Application: This source is helpful in re-learning grammar concepts that are useful and necessary in tutoring. The pages are also useful resources to share with writers who struggle with grammar concepts.
Dave's ESL Cafe
Dave's ESL Cafe is a free website that offers students and teachers of English resources for building lesson plans and understanding grammar concepts with explanations and examples.
Application: This can be used in appointments in which a writer is interested in working on improving grammar concepts, as well as to provide tutors with ideas for text-based or concept-based discussion in Conversation Partner appointments.
Frankfurt International School ESL Guide
International School Tutors offers a collection of resources created by both native and non-native English speaking peoples to help English. The site also offers resources for parents, and teachers, as well as more specialized help for grammar and vocabulary building. The site also explains what academic English writing is.

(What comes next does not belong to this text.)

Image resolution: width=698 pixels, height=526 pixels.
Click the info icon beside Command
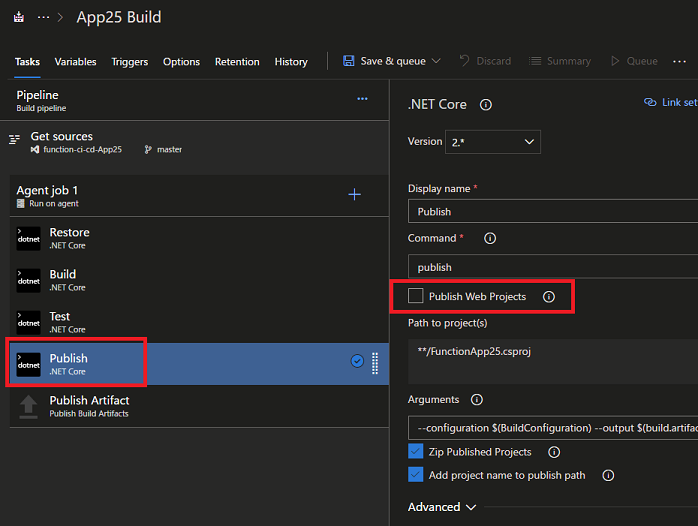[x=490, y=239]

Application: This is a good reference to consider when exploring how certain grammar issues confuse non-native English speakers. This can be a source tutors pull up and use during session since the grammar are explained clearly.
MacMillan Dictionary
MacMillan Dictionary is a dictionary and thesaurus website that focuses on
learning English. In addition to the dictionary and thesaurus, there are articles, quizzes, and tips for learning English.
Application: The thesaurus is incredibly helpful, and can be used in instances in which a writer is not sure which word most closely matches their intended meaning. It provides several examples so the reader can understand the word used in context. It can be used in appointments in which the writer is concerned about word choice.
Randall's Cyber ESL Listening Lab
The ESL-Lab offers "articles" that tests reading and listening skills. Each article has a talking, listening, and reading component that writers can use to practice these skills. The site also offers grammar help as well as quizzes that help build up vocabulary skills. Everything on the site is broken down using four level settings: easy, medium, difficult, and very difficult, so writers can pick the level that best suits their abilities.
Application: It’s a good starting point for conversation partners who want to practice their English comprehension.
EZ Slang
EZ Slang offers different kinds of topics with a focus on the causal/slang words
used to talk about those subjects. There is an audio transcription to each activity with a transcription that students can read and listen to. Each section also has a pretty extensive vocab list with sample sentences that students can read to better understand the slang used in the audio transcription.
Application: This is a very useful source to rely on when it comes to helping EAL with slang/casual English words for everyday use and conversation. While the examples are a little exaggerated, they’re framed in a relatively easy way to understand and explain. The tutor can easily build off of the materials presented during the session as well.
Education First
Education First is broken down into three broad categories: grammar, usage, and test. Each of the three categories has additional subcategories that address more specific ideas related to the three broad categories. One of the more interesting parts of this site is the free English practice test.
Application: Tutors can use this site as both a way for them to relearn grammar concepts, and to share as a resource with writers who come in and struggle with writing concepts. The site also has a section for idioms and tongue twisters, which could be fun to use in conversation partner appointments.